§ **Task to complete**
Retype the listing below, starting with the line that contains "Zoom in on the map" and going on through the last line of the listing, keeping every character as it appears.
[Start of Supplied data]
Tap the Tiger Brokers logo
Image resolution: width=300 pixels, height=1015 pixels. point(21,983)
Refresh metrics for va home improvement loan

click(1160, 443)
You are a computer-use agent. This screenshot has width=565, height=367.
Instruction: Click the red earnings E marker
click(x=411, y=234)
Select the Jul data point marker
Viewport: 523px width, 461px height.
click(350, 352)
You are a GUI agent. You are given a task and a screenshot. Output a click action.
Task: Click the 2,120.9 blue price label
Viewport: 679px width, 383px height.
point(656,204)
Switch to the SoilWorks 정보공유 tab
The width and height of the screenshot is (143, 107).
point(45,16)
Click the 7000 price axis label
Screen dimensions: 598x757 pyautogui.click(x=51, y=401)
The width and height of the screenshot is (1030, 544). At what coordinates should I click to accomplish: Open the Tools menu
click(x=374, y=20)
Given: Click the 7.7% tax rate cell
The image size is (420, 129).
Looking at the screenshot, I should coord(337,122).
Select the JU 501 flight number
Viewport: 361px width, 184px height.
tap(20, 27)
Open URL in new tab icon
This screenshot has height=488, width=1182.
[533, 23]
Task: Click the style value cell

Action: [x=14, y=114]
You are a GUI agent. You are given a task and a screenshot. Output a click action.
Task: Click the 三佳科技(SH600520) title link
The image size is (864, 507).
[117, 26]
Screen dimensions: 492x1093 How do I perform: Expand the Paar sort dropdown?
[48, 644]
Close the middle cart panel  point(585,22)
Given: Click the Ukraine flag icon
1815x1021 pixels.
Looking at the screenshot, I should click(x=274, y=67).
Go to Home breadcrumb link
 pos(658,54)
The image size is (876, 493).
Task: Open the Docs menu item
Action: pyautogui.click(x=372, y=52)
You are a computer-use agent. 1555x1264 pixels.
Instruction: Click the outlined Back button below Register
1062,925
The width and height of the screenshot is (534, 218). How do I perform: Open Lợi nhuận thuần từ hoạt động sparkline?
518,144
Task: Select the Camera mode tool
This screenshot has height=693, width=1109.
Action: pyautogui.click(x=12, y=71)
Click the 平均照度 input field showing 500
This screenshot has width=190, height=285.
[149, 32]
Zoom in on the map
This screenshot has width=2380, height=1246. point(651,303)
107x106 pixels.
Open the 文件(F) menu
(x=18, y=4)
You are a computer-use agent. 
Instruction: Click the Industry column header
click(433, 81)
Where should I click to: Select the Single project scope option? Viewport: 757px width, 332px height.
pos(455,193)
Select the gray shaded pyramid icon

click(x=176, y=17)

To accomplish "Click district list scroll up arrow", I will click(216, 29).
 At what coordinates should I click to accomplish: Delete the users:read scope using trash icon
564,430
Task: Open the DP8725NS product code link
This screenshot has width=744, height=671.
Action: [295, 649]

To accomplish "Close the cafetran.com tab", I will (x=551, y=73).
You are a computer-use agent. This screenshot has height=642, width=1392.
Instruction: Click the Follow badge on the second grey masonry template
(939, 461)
[End of Supplied data]
§ **Exercise answer**
Zoom in on the map
This screenshot has width=2380, height=1246. point(651,303)
107x106 pixels.
Open the 文件(F) menu
(x=18, y=4)
You are a computer-use agent. 
Instruction: Click the Industry column header
click(433, 81)
Where should I click to: Select the Single project scope option? Viewport: 757px width, 332px height.
pos(455,193)
Select the gray shaded pyramid icon

click(x=176, y=17)

To accomplish "Click district list scroll up arrow", I will click(216, 29).
 At what coordinates should I click to accomplish: Delete the users:read scope using trash icon
564,430
Task: Open the DP8725NS product code link
This screenshot has width=744, height=671.
Action: [295, 649]

To accomplish "Close the cafetran.com tab", I will (x=551, y=73).
You are a computer-use agent. This screenshot has height=642, width=1392.
Instruction: Click the Follow badge on the second grey masonry template
(939, 461)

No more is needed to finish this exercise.